• **DATA EXTRACT**
━━━━━━

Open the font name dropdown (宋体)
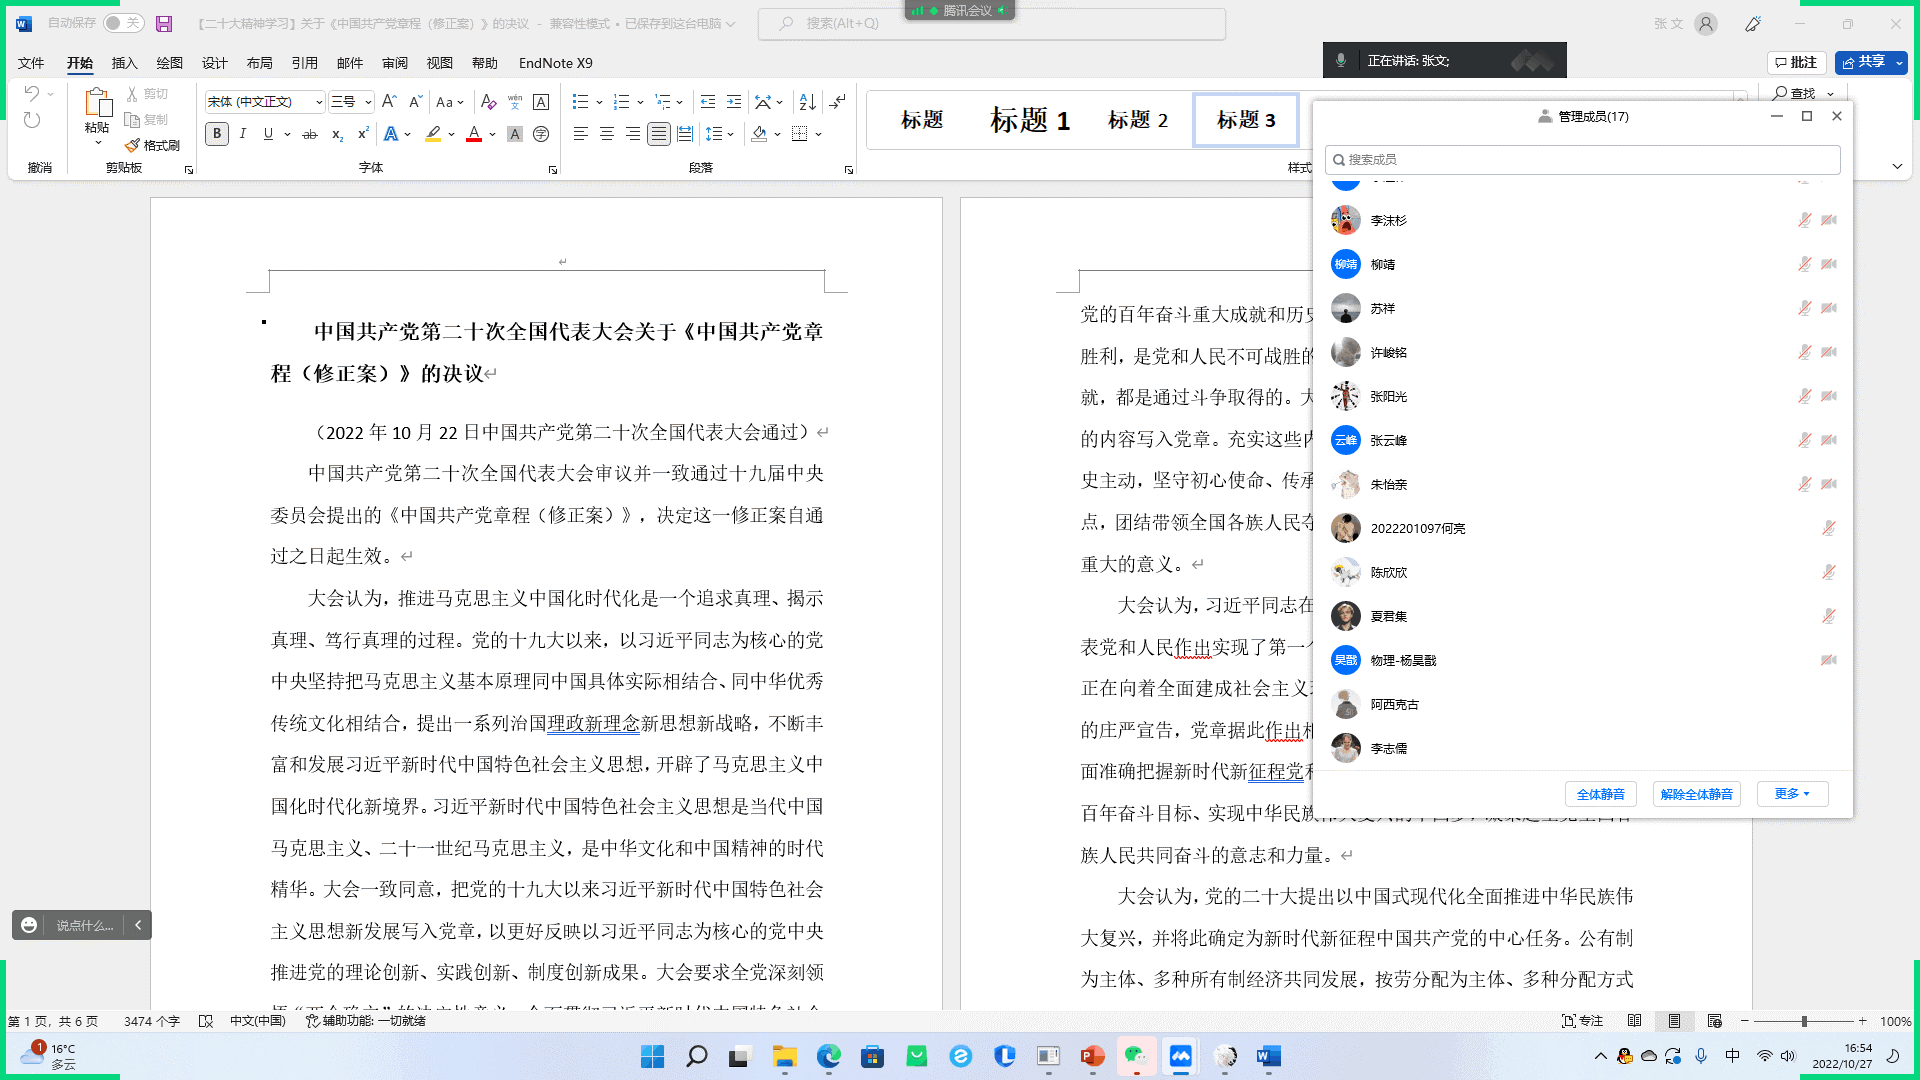This screenshot has width=1920, height=1080. [319, 102]
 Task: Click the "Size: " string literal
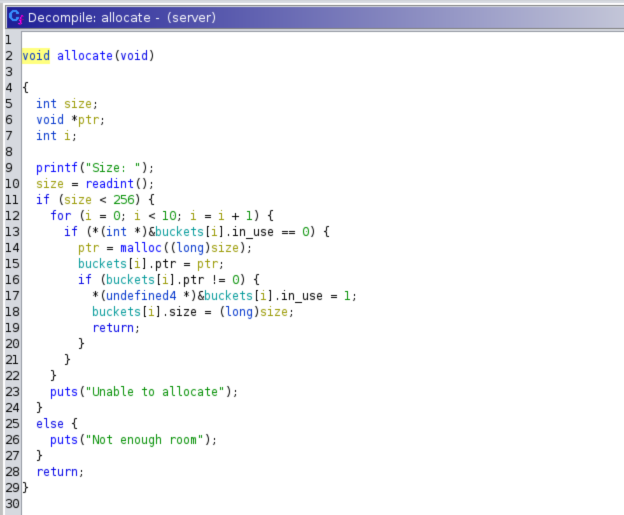click(x=123, y=168)

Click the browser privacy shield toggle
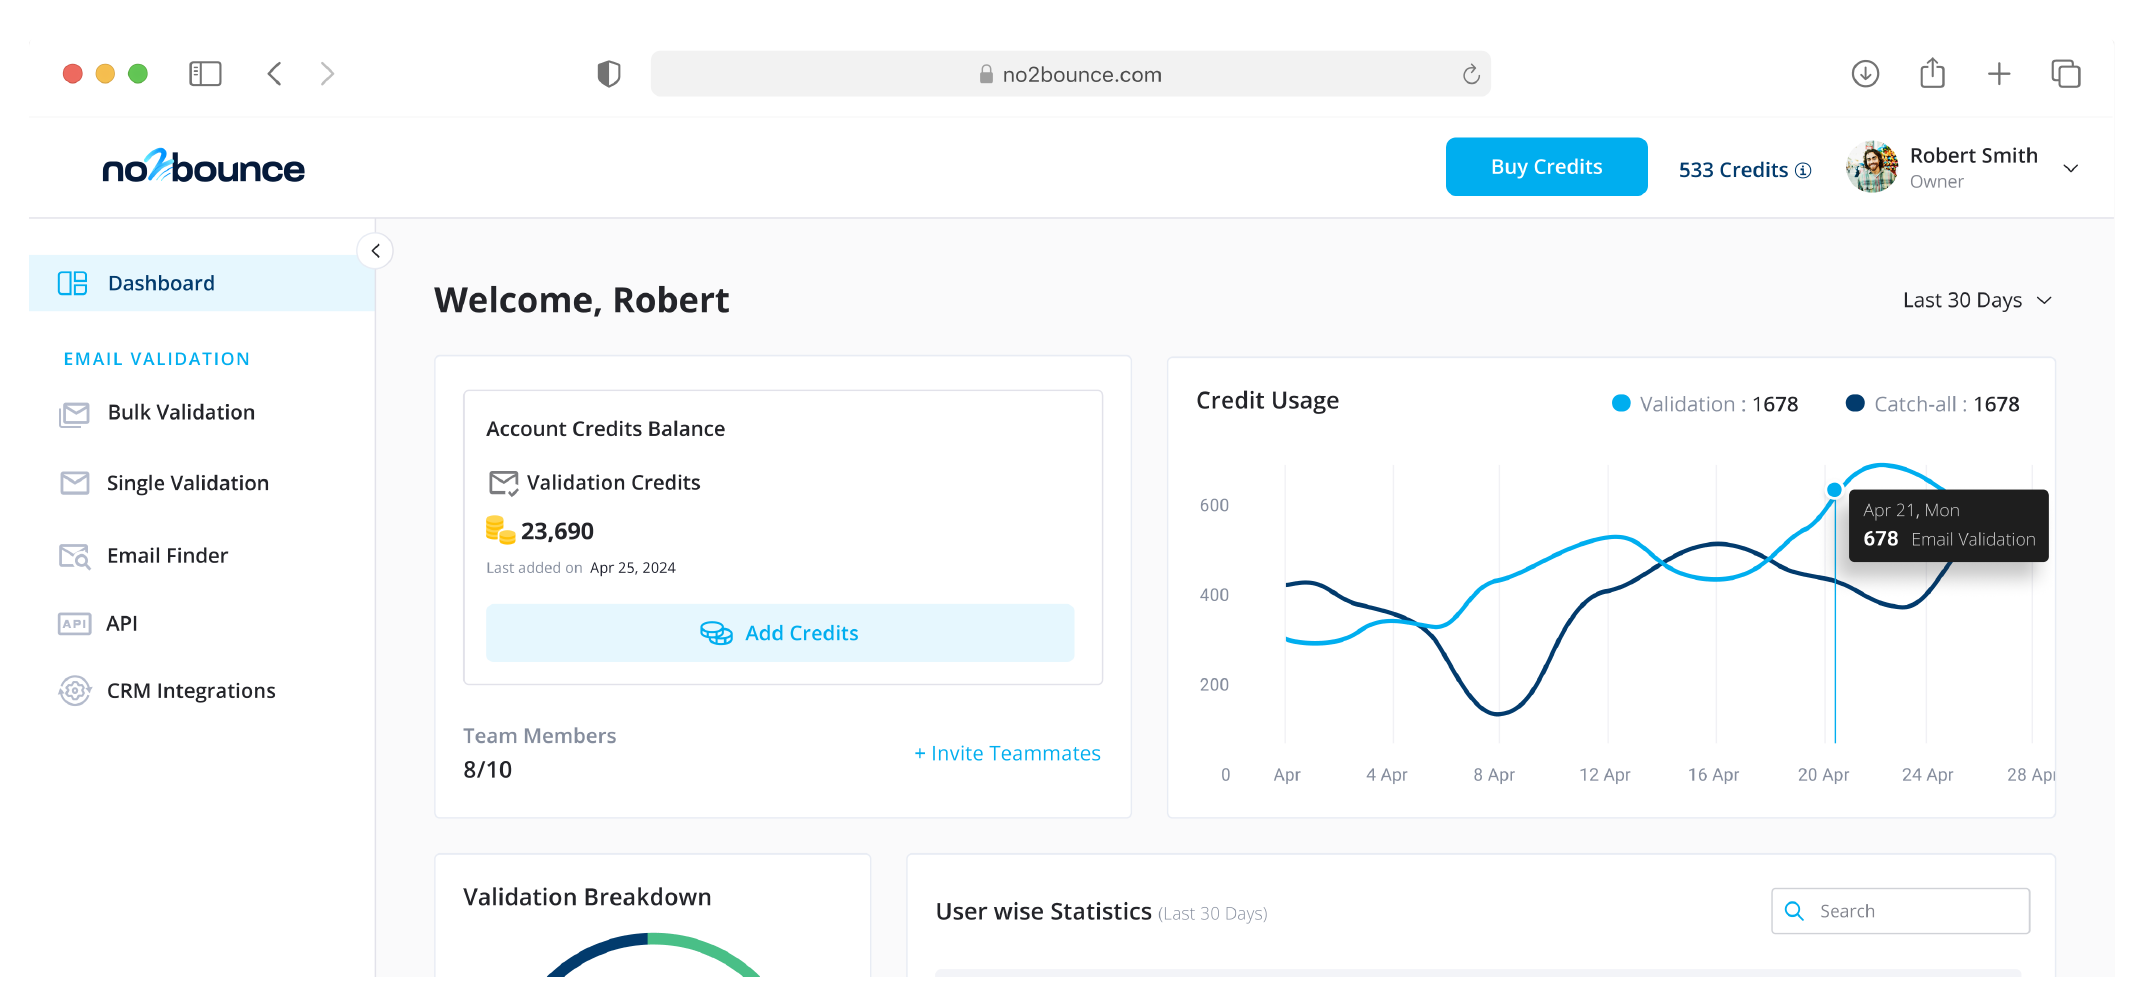click(608, 73)
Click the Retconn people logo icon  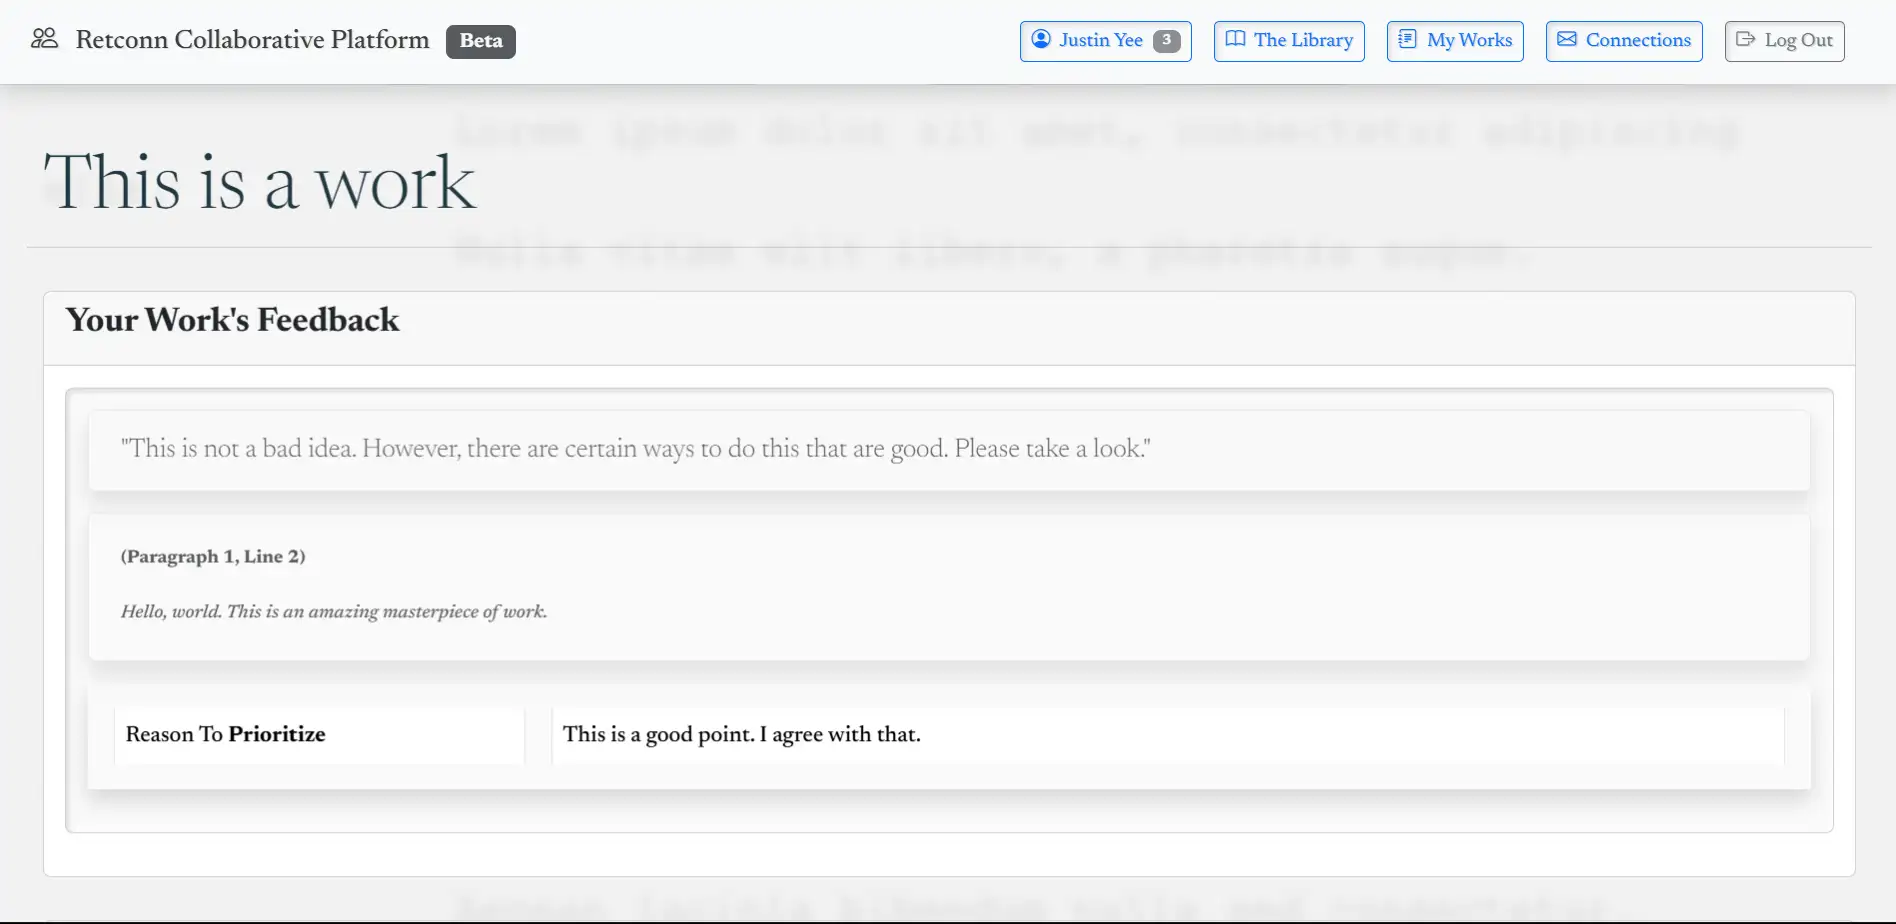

━━━━━━

• **EXERCISE BRIEF**
Give the lines above as a numbered list, leaving out the blank lines and the pictures.

• **EXERCISE SOLUTION**
1. Open the font name dropdown (宋体)
2. This screenshot has width=1920, height=1080. [319, 102]
3.  Task: Click the "Size: " string literal
4. click(x=123, y=168)
5. Click the browser privacy shield toggle
6. click(608, 73)
7. Click the Retconn people logo icon  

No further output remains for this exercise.